As Sarah points out in her blog, January 2008 is going to be a big month for serpents:
Suzanne Arruda, The Serpent’s Daughter
Bernard du Boucheron, The Voyage of the Short Serpent
Ariana Franklin, The Serpent’s Tale
This reminded me of my earlier post about the heavy representation of bastards in historical fiction. So (as it’s 86 degrees at 11:15 p.m., down from 103 degrees this afternoon, and my brain is fried), why not change serpents to bastards?
The Bastard’s Daughter
The Voyage of the Short Bastard
The Bastard’s Tale
Eager for some more (courtesy again of Sarah and Library Thing)?

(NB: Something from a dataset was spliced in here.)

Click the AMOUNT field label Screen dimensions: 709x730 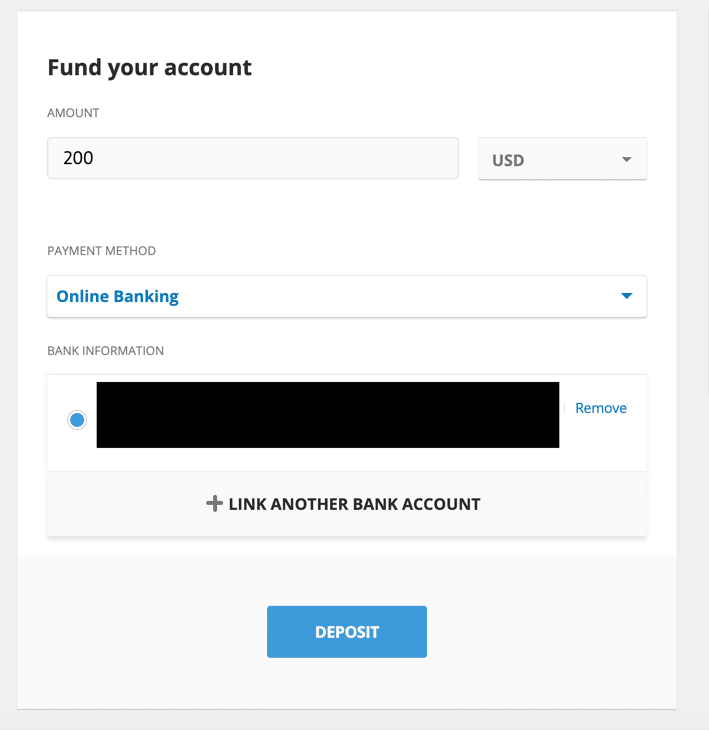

Boudica Four: Dreaming the Bastard Spear
A Dream of Fair Bastards
Feathered Bastard
The Jewelled Bastard
Madame Bastard
The Poisoned Bastard
Bastard and Storm
The Bastard and the Moon
The Bastard Dreamer
The Bastard Garden
The Bastard in the Garden
The Bastard on the Crown
The Bastards of Harbledown
The Bastard’s Tooth
The Subtle Bastard
Twilight Rising, Bastard’s Dream
Alas, my own Library Thing shelf shows that my library is completely lacking in serpents. I do, however, own a copy of Bastard King. Which may prove something, but I probably won’t be able to figure it out until the temperature drops another ten degrees.
Funny post. From my shelves:
Bastard by Clive Cussler
The Subtle Bastard by Peter Tremayne
Bastard Mage by Wise and Hickman
Where Bastards Lie by T. Jefferson Parker.
I’d think it’d be awfully hard to be subtle AND be a bastard.
Even if it’s taken in the sense of ‘illegitimate’? How about Edmund in King Lear?
This is true. I suppose Henry Fitzroy would also fit (you never hear much about him), but the Duke of Monmouth wouldn’t.